• Problems to solve:
a) Rewrite the speech on military housing from "This is not" up to and including "in securing it.", putting "urgent repairs" wherever "emergency repairs" appears.
b) According to the speech on military housing, how many service families had to apply for emergency repairs on Victory in Europe Day?

This is not an isolated issue. Research we obtained earlier this year found that, on Victory in Europe Day alone, more than 400 service families were forced to apply for emergency repairs. While the country celebrated our veterans, too many forces families were struggling with housing that falls far short of the standards that we rightly expect elsewhere. Their new decent home standard—which comes a year after my hon. Friend the Member for North Shropshire (Helen Morgan) tried and failed to get the Conservative Government to deliver it, and 18 years after Sir Menzies Campbell began the Liberal Democrat campaign for decent homes for our military—is a matter of fairness, as I hope the House will agree. This is a great first step, and I am proud that the Liberal Democrats have had a hand in securing it.

• Data extract:
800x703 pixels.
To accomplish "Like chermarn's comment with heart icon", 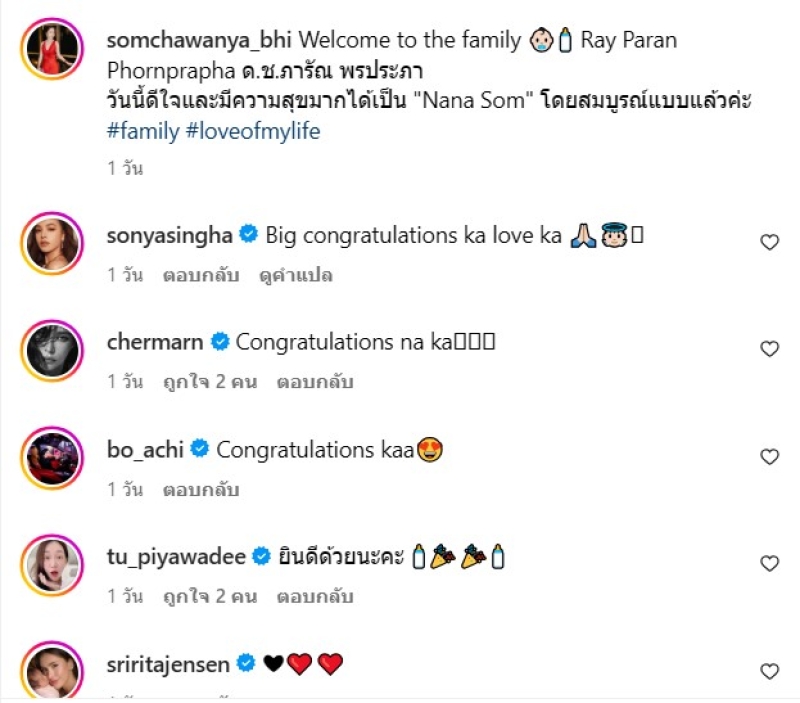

• Exercise results:
a)
This is not an isolated issue. Research we obtained earlier this year found that, on Victory in Europe Day alone, more than 400 service families were forced to apply for urgent repairs. While the country celebrated our veterans, too many forces families were struggling with housing that falls far short of the standards that we rightly expect elsewhere. Their new decent home standard—which comes a year after my hon. Friend the Member for North Shropshire (Helen Morgan) tried and failed to get the Conservative Government to deliver it, and 18 years after Sir Menzies Campbell began the Liberal Democrat campaign for decent homes for our military—is a matter of fairness, as I hope the House will agree. This is a great first step, and I am proud that the Liberal Democrats have had a hand in securing it.

b) More than 400.